×

Jetzt kommt Magie in die Stadt

Das neue Gemeinschaftsprojekt der Tanzschulen entführt in die Welt der Trolle und Elfen. Für professionelle Qualität sorgt ein Argentinier. Ohne seine schwedische Tänzerin wäre er im Wald aber verloren.

Ruth
Spitzenpfeil
Montag, 01. Mai 2017, 19:18 Uhr Chur tanzt
Tanzschule Chur tanzt Nordwärts Theater
Proben des Tanzprojekts 'Chur tanzt' zur Produktion Nordwärts fotografiert am 26.4.17 im Theater Chur.
OLIVIA ITEM

Aufgeregte Kobolde toben über die Bühne, Elfen schweben aus Bäumen herab, aus der Felswand lösen sich gelenkige Steintrolle, verführerische Waldfeen lassen die Hüften kreisen – und mittendrin steht ein stämmiger junger Mann im Trikot von Juventus Turin. «Bravissimo» ruft er begeistert. Exequiel Barreras ist Argentinier und so wie seine fussballspielenden Landsleute den europäischen Vereinen auf dem Rasen Beine machen, bringt er seit 2009 Bühnen in Deutschland und der Schweiz zum Vibrieren. Jetzt arbeitet der Tänzer und Choreograf in Chur am jährlichen Tanzwunder, das sich bereits zum achten Mal entfaltet.

Babyspeck und Bohnenstange

Seit 2005 bringt es der Verein Chur tanzt immer wieder fertig, alles, was sich in Stadt und Umgebung zur Musik bewegt, in einem grossen, professionell aufgezogenem Projekt zusammenzuführen. Es ist eine schweizweit einmalige Initiative, auf welche die neun beteiligten Tanzschulen stolz sein dürfen. An der Probe vom Mittwoch waren erstmals alle 70 Mitwirkenden – ein Rekord in der Vereinsgeschichte – vereint auf der Bühne des Theaters Chur. Und es zeigte sich wieder einmal das Hinreissende dieser Idee. Alle Tanzstile, vom klassischen Ballett über Modern Dance bis zu Hip-Hop, Rock ‘n’ Roll und orientalischem Tanz, finden zueinander. Eine 52-jährige Treuhänderin steppt neben einer zehnjährigen Schülerin, ein Teenager bewegt seinen etwas üppigen Babyspeck mit der gleichen Verve wie die Kollegin mit der Bohnenstangenfigur. Musikalisch Tiefgründiges wird von fröhlichem Quietschen abgelöst.

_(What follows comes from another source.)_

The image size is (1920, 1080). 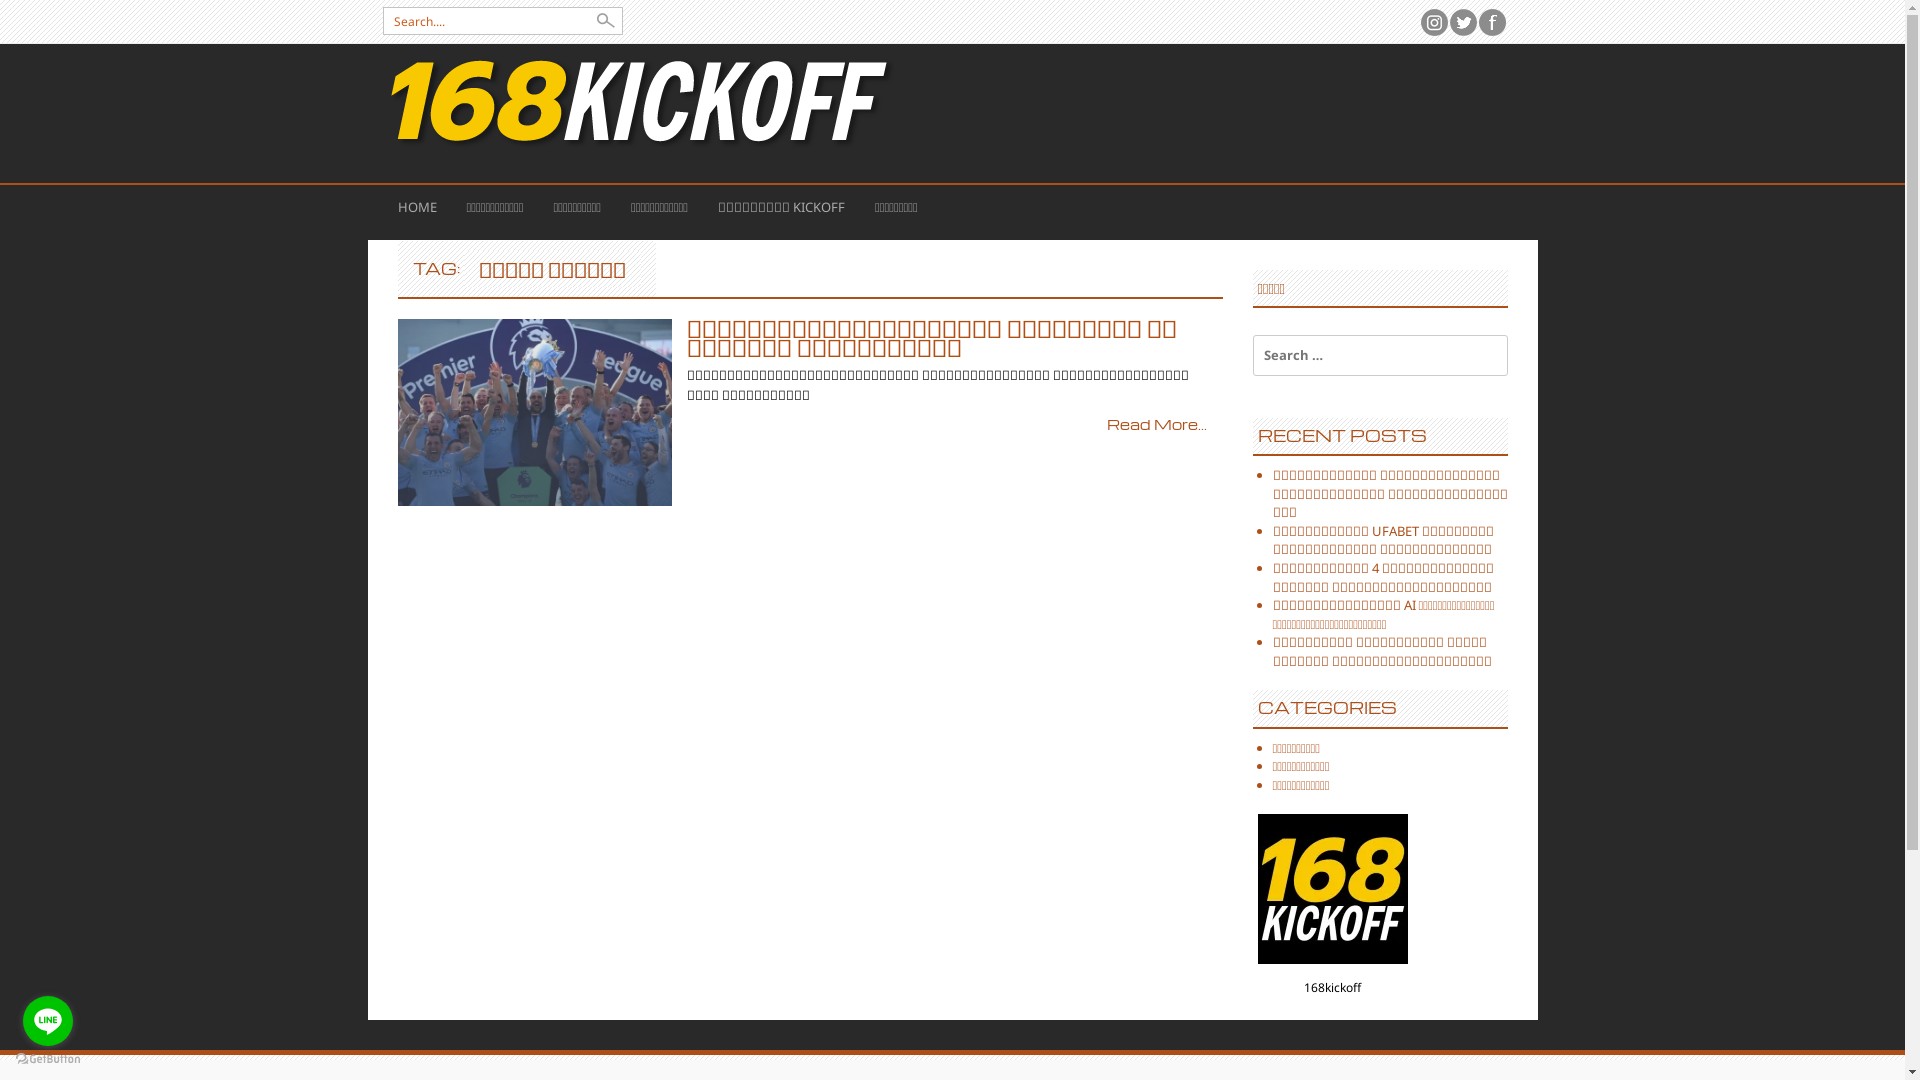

Dass man für die künstlerische Leitung der neuen Produktion wieder auf Barreras zurückgegriffen hat, liegt nicht zuletzt an der Liebe, mit der er die Tänzer aus so unterschiedlichen Lagern anleitet und antreibt. Insofern hat er tatsächlich etwas vom Coach eines Nationalteams, der den zimperlichen Star genauso integrieren muss wie den Dribbelkünstler und den brachialen Haudegen.

 

Tanzschule Chur tanzt Nordwärts
Emma Skyllbäck tanzt die Hauptrolle Emma.
OLIVIA ITEM

Geschichten aus dem Wald

Die Stütze der zusammengewürfelten Mannschaft, quasi der Lionel Messi in Barreras Team, ist die Profitänzerin Emma Skyllbäck. Sie ist Schwedin, und auf ihren Input geht vieles zurück, was die Zuschauer am ersten Mai-Wochenende zu sehen bekommen. Am Anfang des neuen Projekts stand zwar die Musik der nordischen Komponisten, allen voran Edvard Griegs «Holberg-Suite», dazu die G-Dur-Serenade von Dag Wiren. Gespielt werden diese vom Orchester «Le Phénix» unter der Leitung von Clau Scherrer. Aber wie diese Klänge mit einer Geschichte füllen? «Ich habe keine Ahnung vom Norden», gibt Barreras zu. Umso dankbarer war er, dass ihn Skyllbäck mit ihrer überbordenden Fantasie sicher «Nordwärts» führte – so auch der Titel des Stücks.

Skyllbäck tanzt die Solopartie der Emma und kehrt damit in ihre eigene Kindheit in den Wäldern Nordschwedens zurück. «Meine Grosseltern haben die Geschichten von den Trollen und Pixies noch geglaubt», erzählt sie. Und so nimmt sie das Ensemble mit auf die Reise eines Mädchens in die Stadt, wo sich die magische Welt aber immer wieder bemerkbar macht. Die Tänzer folgen ihr mit Hingabe.

«Nordwärts». Produktion von Chur tanzt. Premiere: Samstag, 6. Mai, 20 Uhr. Weitere Aufführungen: Sonntag, 7. Mai, 13.30 Uhr und 17 Uhr. Theater Chur.